The current sequester would come to an end. In its place, we would get spending caps in 2024 and 2025 that supposedly offset the current spending increase.

This “spend now, promise to cut later” is the same tired trick that helped create our debt crisis. Current spending is real by definition; cuts a decade always turn out to be fictitious. No president and no Congress will ever feel bound by what their predecessors agreed to ten years earlier.

The deal makes some relatively small adjustments in the area of entitlements. It raids money from the social security retirement trust fund to shore up the disability benefits program, which is running out of money. In exchange, there is a bit of positive reform of the disability program aimed at reducing fraud and such.

Clearly, this deal represents a victory for President Obama and congressional Democrats. The administration is already expressing glee.

For Republicans interested in combating the debt and constraining government, the deal is a defeat. In essence, the Dems get a significant increase in spending in exchange for illusory cuts ten years from now.

John Boehner said he pushed for a deal because he doesn’t want the new House Speaker “to walk into a dirty barn full of you know what.” But the likely new Speaker, Paul Ryan, says that what actually “stinks” (his word) is the process by which the deal was reached. If you believe Ryan is sincere, then Boehner gave him something he doesn’t want.

As for Boehner’s view that the barn is dirty, it assumes the sequester stinks. In reality, the sequester is about the only significant positive accomplishment of Boehner’s tenure as Speaker.

The sequester constrained the federal government. As Kevin Williamson reminds us, it was instrumental in reducing federal spending from about 25 percent of GDP to about 20 percent of it.

Yes, the sequester has had a small adverse impact on the military. But with Obama holding the White House, Republicans were never going to get all they wanted on spending. The sequester is the one Obama-era compromise in which conservatives came out ahead on balance. That’s why Democrats are cheering its demise while most conservatives are, to one degree or another, unhappy.
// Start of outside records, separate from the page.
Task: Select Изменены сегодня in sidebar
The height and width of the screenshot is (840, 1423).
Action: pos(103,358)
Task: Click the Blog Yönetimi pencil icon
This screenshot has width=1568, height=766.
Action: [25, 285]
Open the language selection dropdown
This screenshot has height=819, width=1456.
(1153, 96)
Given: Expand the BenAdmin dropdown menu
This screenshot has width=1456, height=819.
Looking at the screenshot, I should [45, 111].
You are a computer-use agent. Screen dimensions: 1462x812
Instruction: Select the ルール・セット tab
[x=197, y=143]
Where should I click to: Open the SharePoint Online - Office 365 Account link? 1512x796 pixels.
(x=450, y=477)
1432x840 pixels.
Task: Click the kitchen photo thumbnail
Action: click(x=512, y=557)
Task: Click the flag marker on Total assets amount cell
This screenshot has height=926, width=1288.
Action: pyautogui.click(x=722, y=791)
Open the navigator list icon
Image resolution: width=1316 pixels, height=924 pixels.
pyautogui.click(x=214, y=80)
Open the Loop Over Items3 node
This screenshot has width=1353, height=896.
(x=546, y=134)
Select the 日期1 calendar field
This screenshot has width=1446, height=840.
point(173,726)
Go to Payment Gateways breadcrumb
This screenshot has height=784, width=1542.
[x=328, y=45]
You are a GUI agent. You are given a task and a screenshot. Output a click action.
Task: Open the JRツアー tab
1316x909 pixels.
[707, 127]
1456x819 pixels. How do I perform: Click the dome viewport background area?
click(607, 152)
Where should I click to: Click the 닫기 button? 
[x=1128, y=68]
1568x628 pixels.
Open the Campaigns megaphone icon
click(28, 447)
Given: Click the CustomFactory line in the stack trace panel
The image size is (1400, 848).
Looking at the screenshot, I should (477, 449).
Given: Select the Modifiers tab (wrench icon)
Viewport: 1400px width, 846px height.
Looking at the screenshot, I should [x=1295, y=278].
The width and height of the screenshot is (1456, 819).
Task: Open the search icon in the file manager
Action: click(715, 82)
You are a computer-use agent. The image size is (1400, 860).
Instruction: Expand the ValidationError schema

Although much of the increase in defense spending brought about by this deal inevitably will result in waste, the military will benefit marginally. But the military could have endured the absence of a spending increase until the end of the Obama administration, which is only 15 months away.

I agree with Sen. Sessions that Congress should push back the debt ceiling deadline with a short-term measure and insist that any vote on spending caps or the debt ceiling be delayed until the House has chosen a new Speaker and, more importantly, “until there has been a full conversation among our conference and, most importantly, our voters.”

As Sessions concludes:

There is no urgency to pass a 2-year deal. GOP voters are entitled to have their representatives represent them – not act as opposing counsel, urging them to capitulate to the President’s demands. Whether it’s spending, debt, crime, immigration or trade it is time for us to start fighting for what our voters want – instead of demeaning their just concerns about the future of our country.

Speaker Boehner’s desire to “clean the barn” — by which I suspect he means gain revenge against the hard core conservatives in his caucus — isn’t reason enough to rush this deal through.